* **Tarea a resolver**:
Sigue escribiendo el texto sobre exposiciones y salones de arte en Colombia y en el exterior a partir de su última oración.

* **Fragmento del documento**:

Hubo exposiciones colectivas de gran atractivo como Rostros de ciudad y Varios caminos de vuelta, que reunieron obras bien logradas individualmente y enriquecidas por el contexto expositivo. De resaltar la investigación sobre el barniz de Pasto de Nancy Friedman, las recreaciones de la naturaleza de Rodrigo Facundo y las tortillas grabadas de la mexicana Betsabeé Romero.
Y hubo certámenes que, como el Salón Luis Caballero, presentó obras impactantes, entre ellas la de Nadia Granados, ganadora del certamen en la cual se revivían críticamente episodios del acontecer nacional, y la de Adrián Gaitán, relativa a los perjudiciales efectos del petróleo.
El Salón Nacional, en cambio, a pesar de haber sido convocado mediante el acertado postulado de Magdalena inaudito, en busca de relacionar el arte con el río que ha sido protagonista en todos los episodios de la historia nacional, no tuvo los resultados esperados siendo sobrepasado en atención del público e interés por sus novedosos planteamientos por el Salón de Arte Popular, su vecino en las instalaciones del Museo Nacional, el cual, aparte de permitir una inédita mirada al arte empírico del país, atrajo un nuevo público a las instituciones que lo presentaron.
En el exterior, las obras de Delcy Morelos en la Bienal de Venecia y de Rafael Gómez Barros en el Rijksmuseum fueron las dos exposiciones de artistas colombianos llevadas a cabo en los más consagratorios espacios y que se refirieron de manera metafórica a distintos aspectos del país. Morelos presentó una gran instalación hecha con tierra y otros materiales naturales referidos a los saberes ancestrales y las cosmogonías suramericanas, en tanto que Gómez Barrios cubrió la entrada de la prestigiosa institución con una colonia de hormigas construidas con la forma de dos calaveras y las patas de matas de jazmín, las cuales dispuso de manera que recuerden migraciones y desplazamientos.

* **Registros extraídos**:

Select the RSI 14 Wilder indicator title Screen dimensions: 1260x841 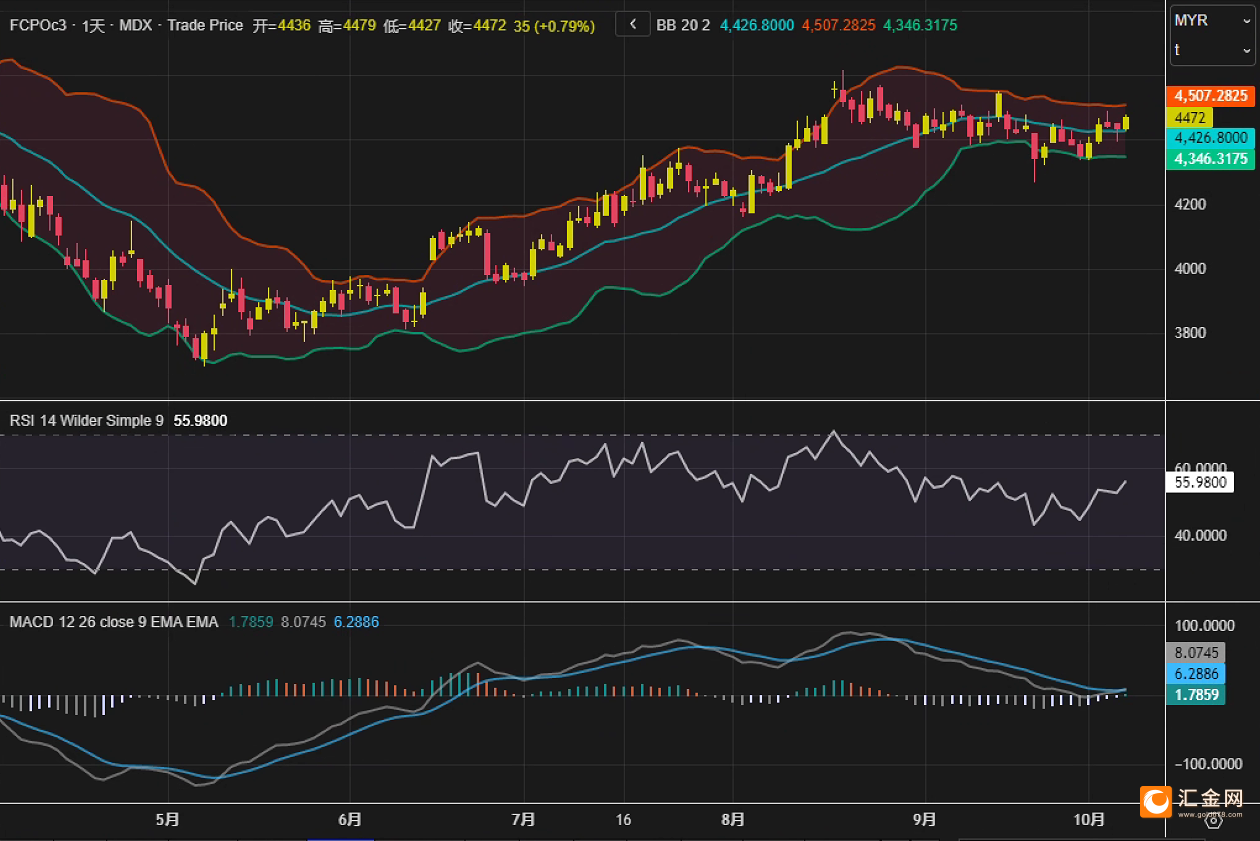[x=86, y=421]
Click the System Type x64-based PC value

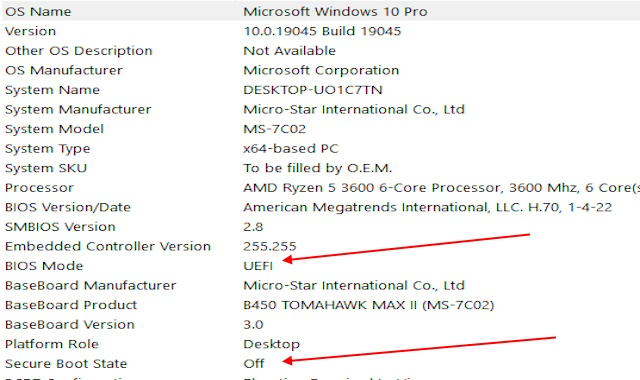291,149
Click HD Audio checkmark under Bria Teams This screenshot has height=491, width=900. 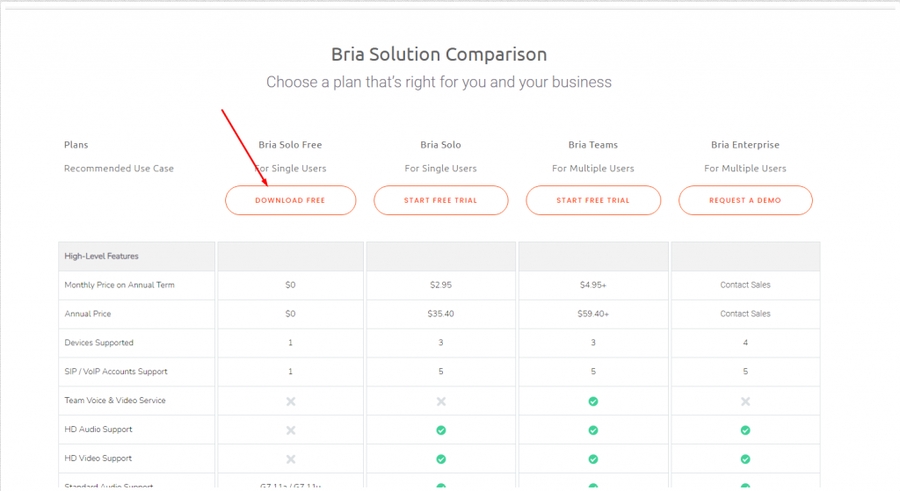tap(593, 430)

...

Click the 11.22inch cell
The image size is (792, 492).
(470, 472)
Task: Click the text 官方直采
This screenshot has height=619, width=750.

* **Resultado obtenido**:
Capítulo aparte amerita ArtBo, la feria de arte de Bogotá que volvió a ser presencial y a constituir un espacio amable para los compradores y observadores de arte. Más pequeña que versiones anteriores, la muestra puso de presente los consabidos ‘lotes’ de galerías colombianas y extranjeras, y como consecuencia de las políticas implementadas por las instituciones culturales durante la pandemia –como los recorridos virtuales por las salas de museos del mundo– hizo evidente que el arte es una manifestación cultural, pero también una inversión y un activo que estimula el deseo de adquirirlo, de poseerlo, y conservarlo. El surgimiento de nuevos mercados y maneras de producción y comercialización permitieron que artistas como Nadín Ospina llevaran a vivenciar su metaverso y a proponer, al igual que Pedro Ruiz, trabajos en formato NFT que le permiten al comprador poseer la obra en cualquier momento y lugar.
En conclusión, el arte en Colombia en 2022 tuvo un somnoliento despertar, pero dejó estimulantes experiencias y la convicción de que pronto se volverá a ver el arte colombiano a toda marcha.